Community colleges weren’t represented at a Senate hearing Thursday on how colleges and universities plan to safely reopen campuses, but many concerns of the two-year college sector were addressed during the virtual meeting.
The Senate Health, Education, Labor and Pensions Committee discussed a wide range of issues related to opening campuses during the coronavirus pandemic, from testing students for the virus and equity issues pertaining to employees, to providing limited liability protection for colleges as well as protection for college athletes and sports fans.
Since there is such variety among colleges and universities in their size, location, facilities and more, it will be up to individual institutions in consultation with state governors and local health departments on how to develop safety plans, said Sen. Lamar Alexander (R-Tennessee), who chairs the committee.
But there is one thing all college plans will likely include: testing.
“All roads back to college lead through testing,” Alexander said. “The availability of widespread testing will allow colleges to track and isolate students who have the virus or have been exposed to it, so the rest of the student body doesn’t have to be quarantined.”
How colleges plan to do the testing will vary. Some are considering random tests of students, while others plan to test all students throughout the academic year. Brown University is even considering testing wastewater for the virus, President Christina Paxson told the committee.
There is also the question of having the resources for the tests. Alexander recommended that colleges should seek to have their testing needs included in their state’s plan. If the needs exceed what the state can provide, the federal government can then help, he said. The senator added that colleges can also contract directly with laboratories that conduct tests, review the Food and Drug Administration list of authorized tests, or ask for help from a nearby university or hospital that has created its own test.

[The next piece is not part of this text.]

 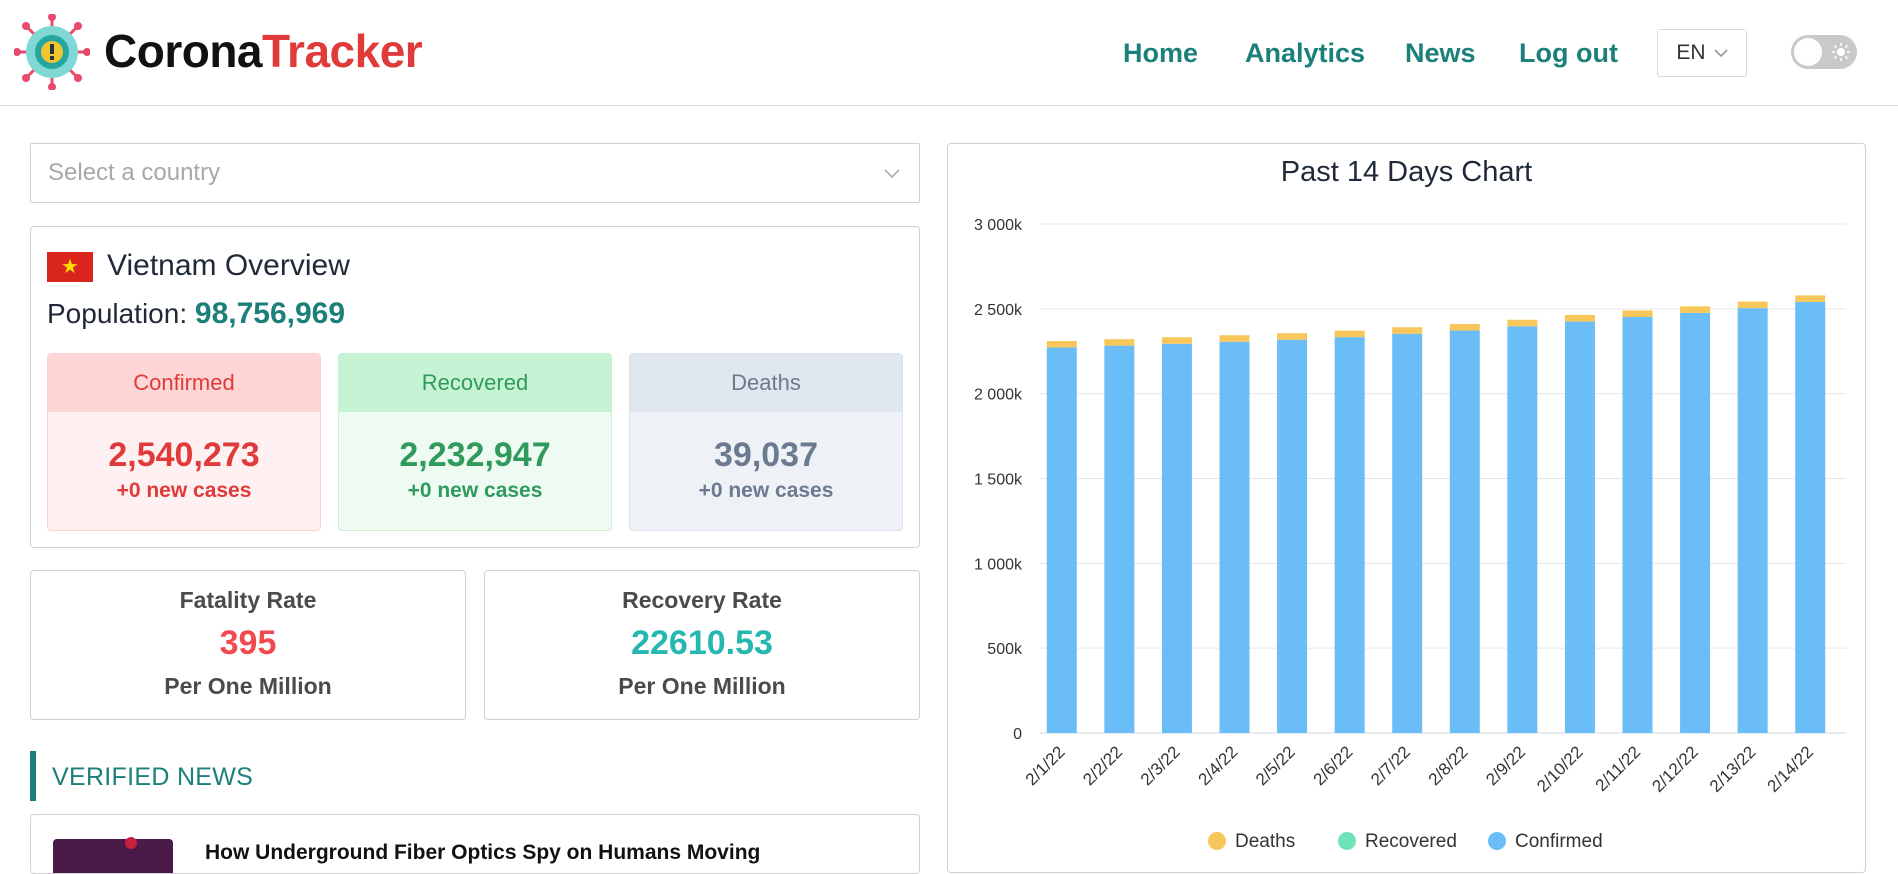 What do you see at coordinates (1506, 766) in the screenshot?
I see `x-tick-label: 2/9/22` at bounding box center [1506, 766].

But Democrats pointed out that, even though testing is a major part of any plan to reopen a campus, there’s no testing protocol in the comprehensive guidance for higher education institutions from the Centers for Disease Control and Prevention (CDC).

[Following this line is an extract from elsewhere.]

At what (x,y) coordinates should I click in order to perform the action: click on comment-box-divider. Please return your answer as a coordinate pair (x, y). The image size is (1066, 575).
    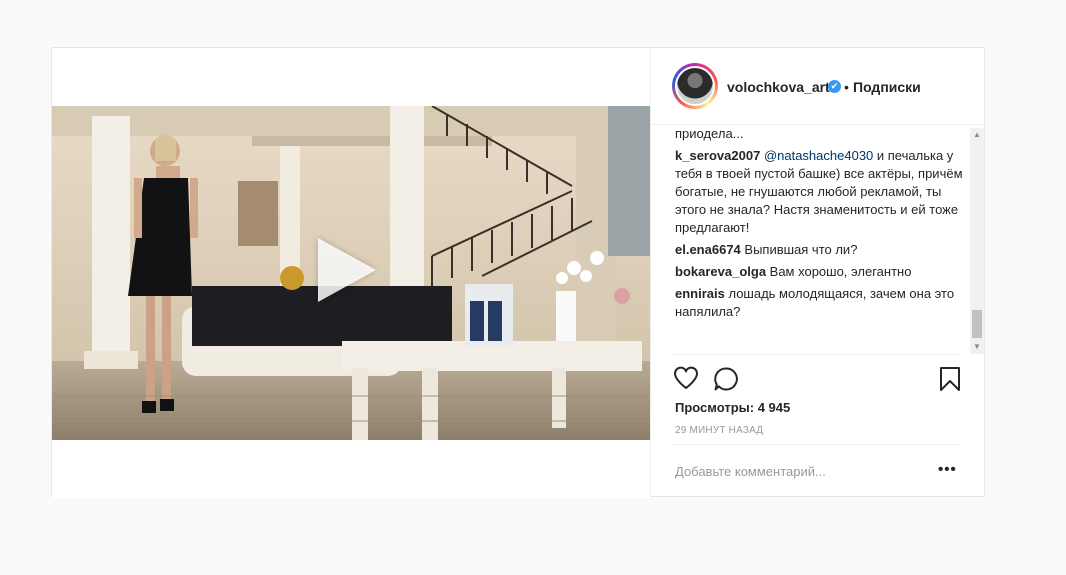
    Looking at the image, I should click on (817, 444).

“There’s not a single mention of testing in the document that the CDC currently has to give to out universities,” said Sen. Tim Kaine (D-Virginia). “If you’re going to give a university guidance about how to make sure the water system is safe, or how to limit the size of activities, or what to do when a student is sick, it would seem like you would give them some guidance, some recommendations, about testing protocols.”
Plan for a case on campus
All institutions should be working from the premise that they will have a case of COVID-19 on campus during the academic year, said Georges Benjamin, executive director of the American Public Health Association. They should also assume that while students are less likely to have serious disease when infected, the risk is not zero.

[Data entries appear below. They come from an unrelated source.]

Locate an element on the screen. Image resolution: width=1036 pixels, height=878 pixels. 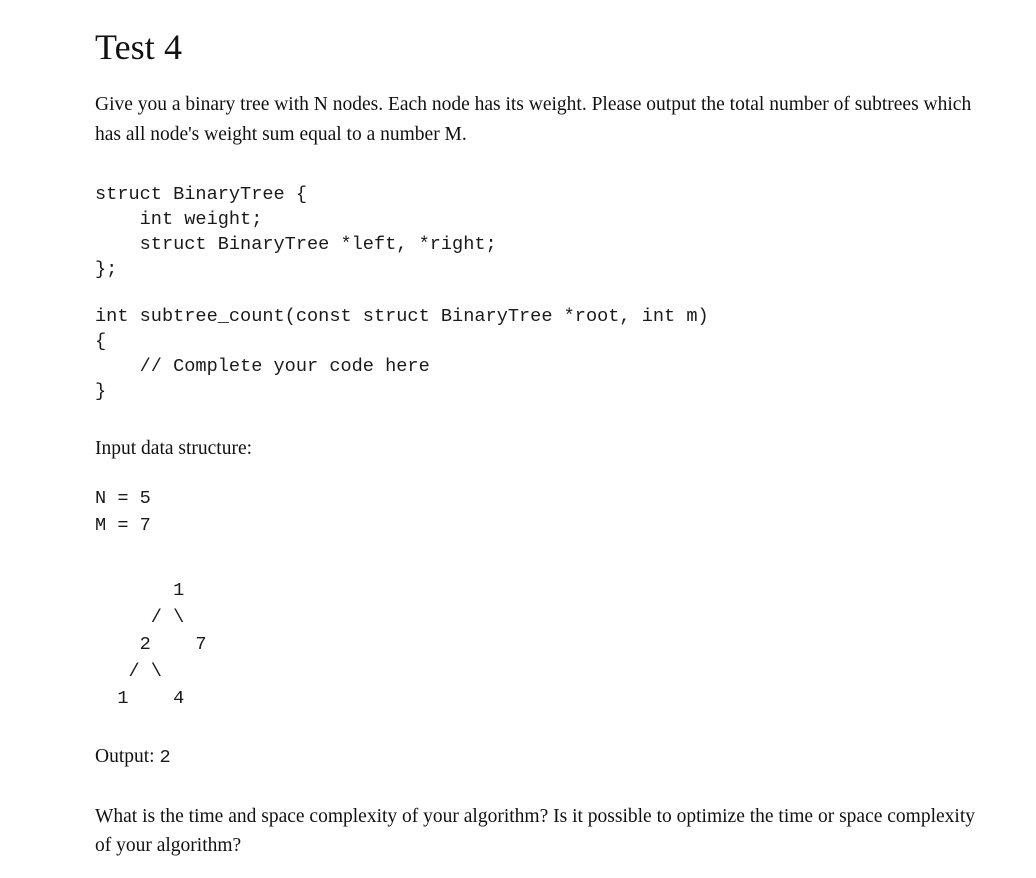
output-line: Output: 2 is located at coordinates (546, 757).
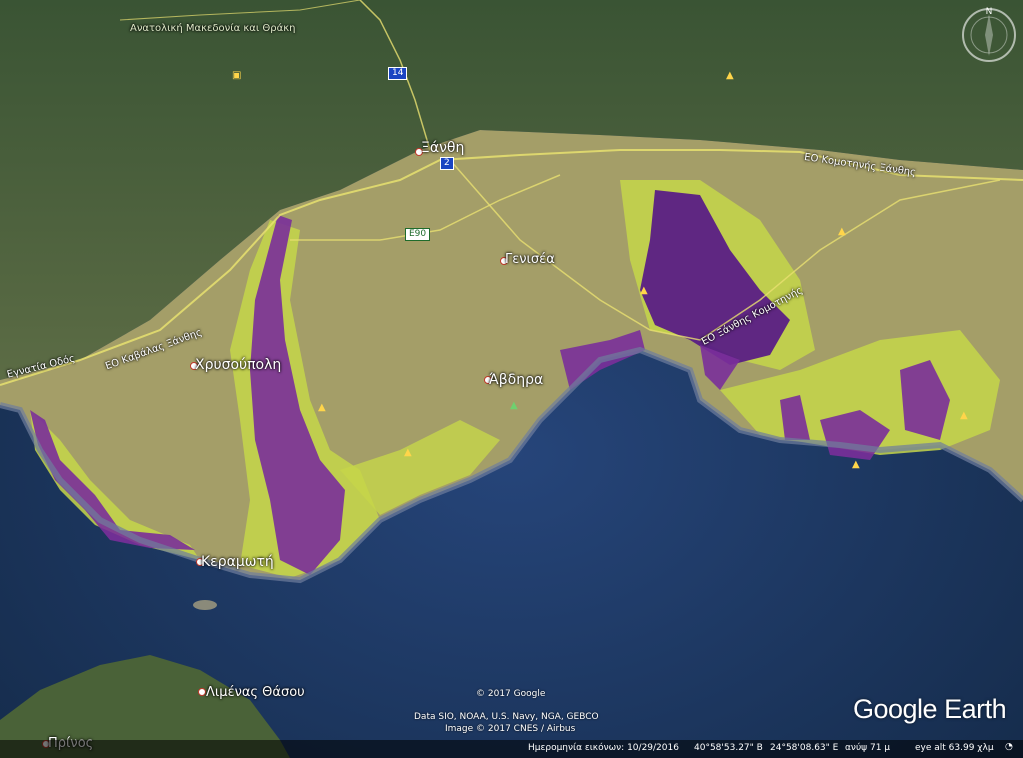 The height and width of the screenshot is (758, 1023). What do you see at coordinates (238, 562) in the screenshot?
I see `city-label-keramoti: Κεραμωτή` at bounding box center [238, 562].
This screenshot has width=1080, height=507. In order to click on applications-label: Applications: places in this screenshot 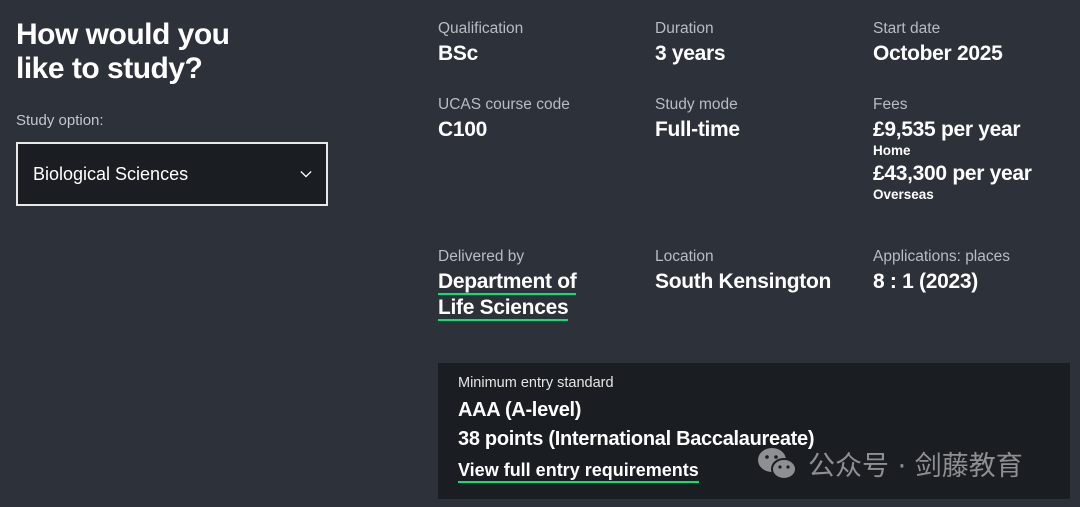, I will do `click(942, 256)`.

Institutions should evaluate how to handle the full range of people who teach, work or attend the campus, Benjamin said. This will be particularly important for individuals with underlying health risks.
“If you don’t have plans for that, it will be, at best, a mess,” Benjamin said.
He added that because the return to school proceeds the start of influenza season, colleges also should have in place a process to identify and screen flu-like illnesses to differentiate between COVID-19 and influenza.
Unequal impact and needs
Several Democrats on the committee noted the importance of addressing systemic inequalities that have placed many minority students, faculty and staff at greater exposure to the virus as well as its effects on their ability to complete college and attain jobs. Many low-income and minority students already faced hardships that have been compounded by the pandemic, said Sen. Patty Murray (D-Washington).
Logan Hampton, president of Lane College, a historically black four-year institution in Jackson, Tennessee, called on Congress to double the Pell Grant maximum to help students most in need – which other presidents on the panel supported. He cited a survey at his college that indicated 78 percent of students asked for funds for food and 73 percent asked for funds for housing.
Hampton also requested lawmakers to invest an additional $1 billion in emergency funding for historically black colleges and universities, tribal colleges and universities, and minority-serving institutions. This would be in addition to $1 billion provided to those institutions through the CARES Act. He said his college would use those funds to: increase the technology infrastructure on campus; help students with personal technology; pay for wifi or provide wifi for students; hire staff to train faculty and students to deliver and receive online instruction; and help students with food and housing.
Debt but no credential
Sen. Susan Collins (R-Maine) noted that she was concerned if colleges do not reopen this fall, it could increase the number of college students with some college but no credential. She asked the panel members for their opinions about expanding programs such as federal TRIO programs, which in Maine serves more than 7,300 students by providing services that encourage students to stay in college and earn a credential.
Brown’s Paxson added that if colleges close, it may also be difficult for students at those institutions to find other colleges where they can complete their degree.
“We need to keep a close eye on persistence in education and degree completion, especially during this time,” she said.
Seeking liability protection
Colleges and universities are also seeking temporary liability protection related to the pandemic. However, some organizations representing students and labor are pushing back on that, and Sen. Elizabeth Warren (D-Massachusetts) said the request from higher education is too broad.
But Brown’s Paxson noted that colleges are trying to address all aspects of opening a college and keeping everyone safe during a pandemic that is unprecedented. All colleges are taking precautions but they are concerned about potential class-action lawsuits, which could draw on an institutions’ already limited resources, she said.